The government’s intention is that these costs would be automatically spread over five years. It is unclear how works requiring leaseholder contributions would be carried out, because typically managing agents do not start works unless all, or substantially all, of the necessary money is available when the works begin.
Unless there are sufficient reserves, or bridging finance can be arranged, to ensure the necessary money is available up front, it is unknown how works will be completed.
What has the government done today?
The fundamental features of the waterfall regime remain in place following today’s amendments.
Following concerns raised during committee stage in February and March 2022, the government has made further significant revisions to the Bill, as follows:
- Further changes will be made to introduce legal rights to pursue developers for costs leaseholders have already paid for remediation and waking watch costs, as well as to force the developer to pay for remediation costs. Although welcome, this will only be of use if there is a developer still around to sue, with leaseholders willing to assume the expensive, time-consuming and emotional burden of complicated litigation against a well-resourced opponent.
- Leaseholder contributions caps are to be subject to floors of £175,000 outside London and £325,000 inside London. Flats valued at less than either of these amounts would not have to pay anything.
Again, while welcome, the method of discovering value is flawed. The amendments say the value may be determined by taking the last price or, where the last sale was before 2022, taking the last price and adding on inflation determined by some measure to be specified later. This may produce values for the purposes of the caps that are far out of line with the open market value of the flats, even after the works are done.
- The costs that can be set-off against the leaseholder caps are also to be broadened out to include the costs of EWS-1 and other surveys paid in the last five years. Legal costs and other professional fees will also be set-off against the caps.
- Leaseholder contributions, if required and not already set-off in full against the prescribed costs discussed above, will be scheduled over 10 years instead of 5 years. Again, unless the person responsible for signing the works contract can arrange bridging finance, it is unclear how this will enable works to proceed.

DATASET SECTION:
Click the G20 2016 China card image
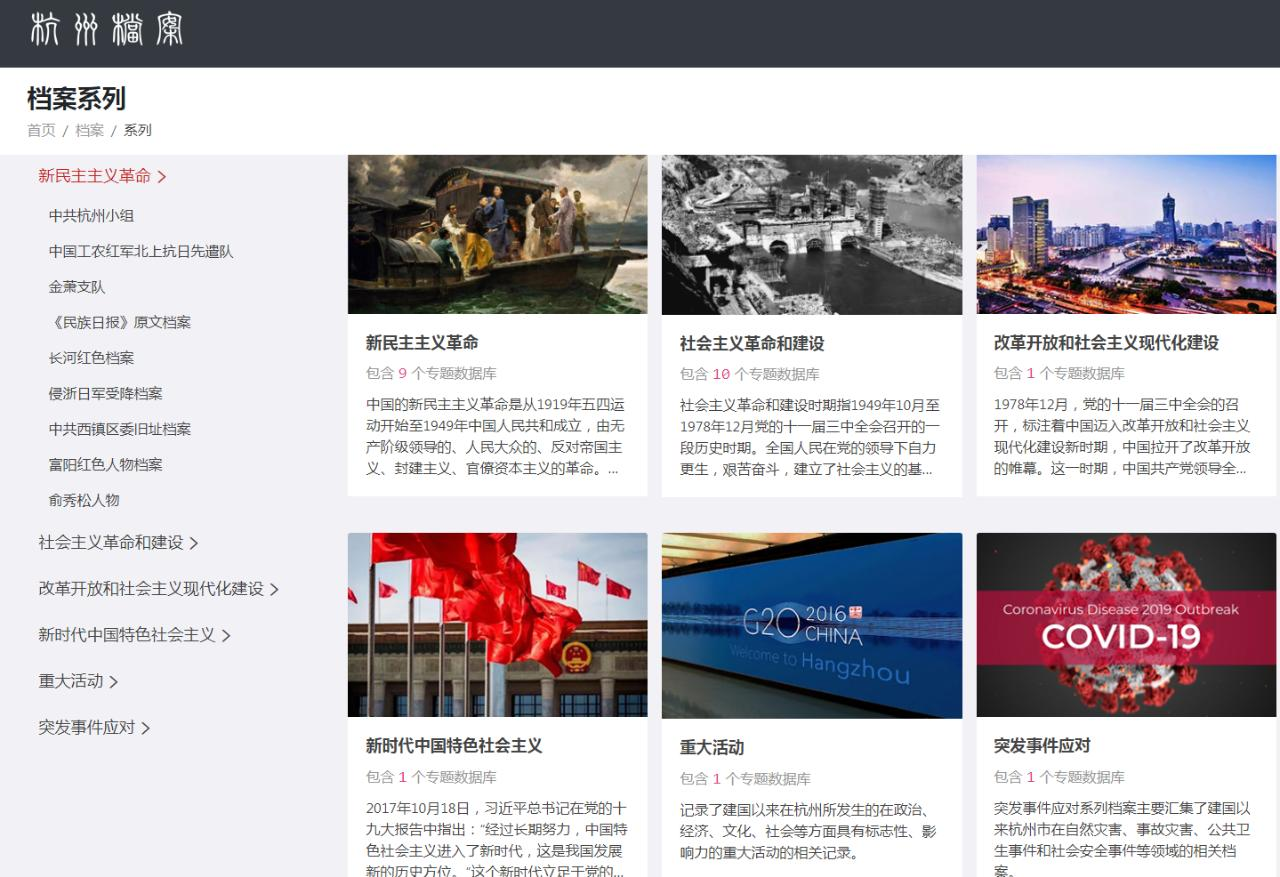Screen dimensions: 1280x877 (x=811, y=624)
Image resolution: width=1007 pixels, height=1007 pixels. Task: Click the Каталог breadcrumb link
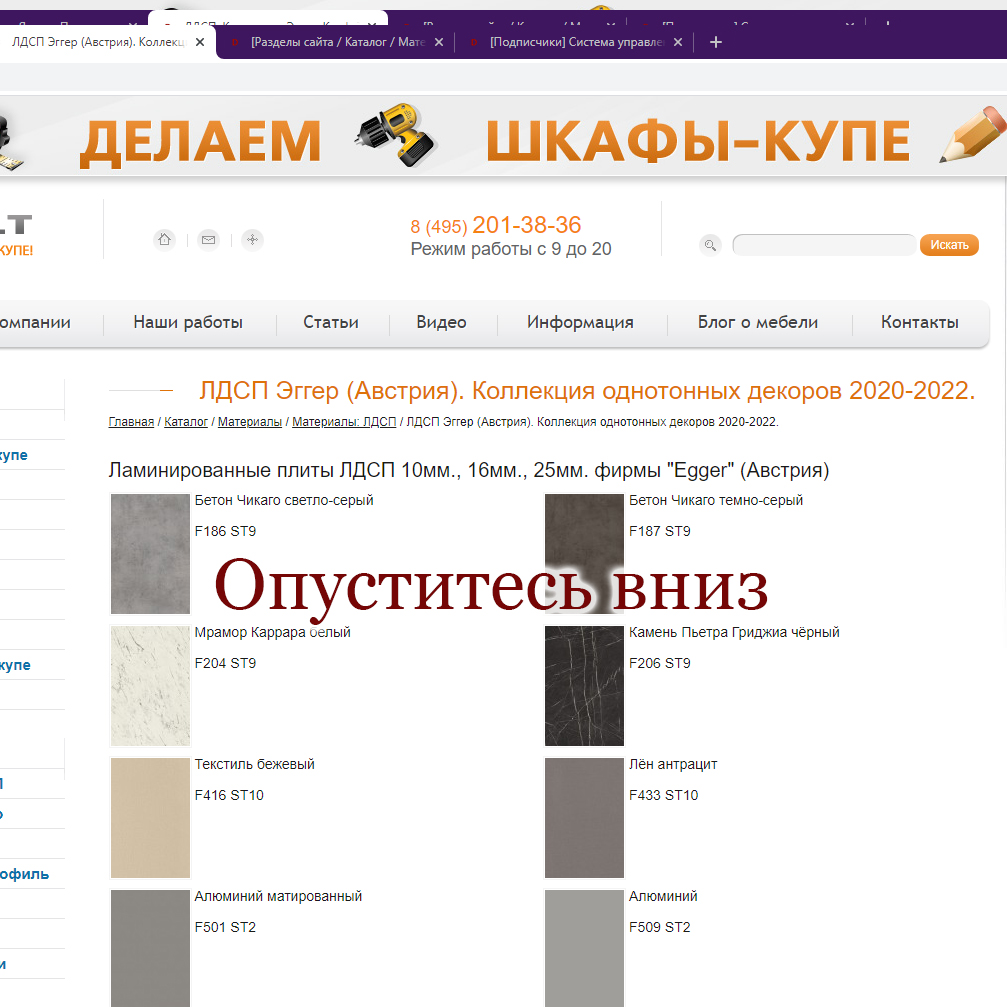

TASK INSTRUCTIONS:
a. In the passage on leaseholder remediation costs, what floor applies to leaseholder contribution caps inside London?
b. Translate this sentence from the passage on leaseholder remediation costs into Spanish: "The fundamental features of the waterfall regime remain in place following today’s amendments."
c. Pick up the passage on leaseholder remediation costs after its final sentence and write what comes next.

EXPECTED ANSWERS:
a. £325,000

b. Las características fundamentales del régimen en cascada se mantienen tras las enmiendas de hoy.

c.
- As above, the Building Safety Charge and Building Safety Manager provisions are removed from the Bill. As also above, it remains whether this change is too late to stop the industry hounds whose noses are already blooded to the scent of profits to be made by years of talk of the need to “upskill” on building safety. Further guidance, perhaps embodying a duty to promote best value for leaseholders, may yet be required to keep the industry in check.
- The Accountable Person duty remains. This being the heavy responsibility – enforced by the criminal law – to ensure that all buildings over 18 metres tall or over seven storeys comply with the new Part 4 occupation regime in the Bill. The scheme of Part 4 is fundamentally flawed, being more suited to a dangerous industrial installation than a residential building.
- The Accountable Person duty is softened in relation to resident controlled companies. They are to be allowed to appoint a professional director to oversee the discharge of the accountable person function. For the reasons explained below, this may not work to protect leaseholders in practice.
- The anti-forestalling protection – which restricted the non-cladding protections to leaseholders in occupation on 14 February 2022 – is unchanged. It is therefore still unclear if buyers can benefit from the protections, although the government previously clarified that it was its intention that buyers would so benefit.
- Protection for buy-to-let landlords is also expanded from two properties to three, being the principal residence plus two buy-to-let properties. As with the previous incarnation of this provision, this means someone with three affected flats would only pay one leaseholder contribution for all three. As also with the previous incarnation, the protection is all or nothing. Someone with four affected flats has to pay the individual contribution on all four flats, and does not get the protection for the first three.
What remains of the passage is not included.